Cell proliferation during BMP7-induced regeneration. (A-F) BrdU incorporation at 4 (A) and 7 (B) DPA (PN7 and PN10, respectively) after proximal amputation. BrdU incorporation at 3 (C) and 7 (D) DPI (PN10 and PN14, respectively) after treatment with BSA. BrdU incorporation at 3 (E) and 7 (F) DPI (PN10 and PN14, respectively) after treatment with BMP7. Increased zones of proliferation are induced by BMP7 in the connective tissue (arrowheads) and in the bone stump (arrows). Asterisks indicates implanted beads. (G) BrdU labeling was quantified by cell counts in comparable regions of BSA and BMP7-treated digits at 3 and 7 DPI. The data show BMP7-enhanced proliferation in the connective tissue at 3 DPI, and in both connective tissue and the stump at 7 DPI. Student's t-test ± s.d.; ^*, P<0.05, ^***, P<0.001.

Fig. 6.

Gene expression in the digit blastema. (A-L) In situ hybridization of Msx1 (A-D), Sfrp2 (E-H) and Pedf (I-L) in BMP7-induced regenerates and BSA controls at 3 and 7 DPI. Msx1 (B) and Sfrp2 (F) show BMP7-induced upregulation (arrows) at 3 DPI as compared with stage-matched controls (A,E).
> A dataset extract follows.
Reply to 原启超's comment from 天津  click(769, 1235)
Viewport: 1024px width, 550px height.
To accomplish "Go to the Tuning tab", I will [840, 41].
At 7 DPI, Msx1 (D) and Sfrp2 (H) expression is absent from the blastema and is restricted to the dorsal-proximal mesenchyme (arrowheads), similar to in control digits (C,G). Cells expressing Pedf are enhanced at 3 DPI in BMP7-treated digits (J, arrow). At 7 DPI, Pedf expression is prominent in the BMP7-induced digit blastema and in the marrow region (L, arrows), but largely absent in the stage-matched BSA controls (K). Asterisks indicate implanted beads.

Fig. 7.

Endochondral marker genes are induced by BMP7 treatment. (A-H) At 7 DPI, the expression of endochondral marker genes (Col2a1, Ihh and Col10a1) and osteogenic marker genes (osteocalcin) was examined by in situ hybridization in control (A-D) and BMP7-induced regenerates (E-H). BSA control digits display expression of endochondral marker genes at the proximal base of the digit (A-C), with osteocalcin expression capping the distal digit stump (D). In BMP7-treated digits, ectopic expression domains of the endochondral marker genes (arrows in E-G) are induced in the regenerate, and enhanced osteocalcin expression is observed throughout the distal stump (H). Asterisks indicate implanted beads.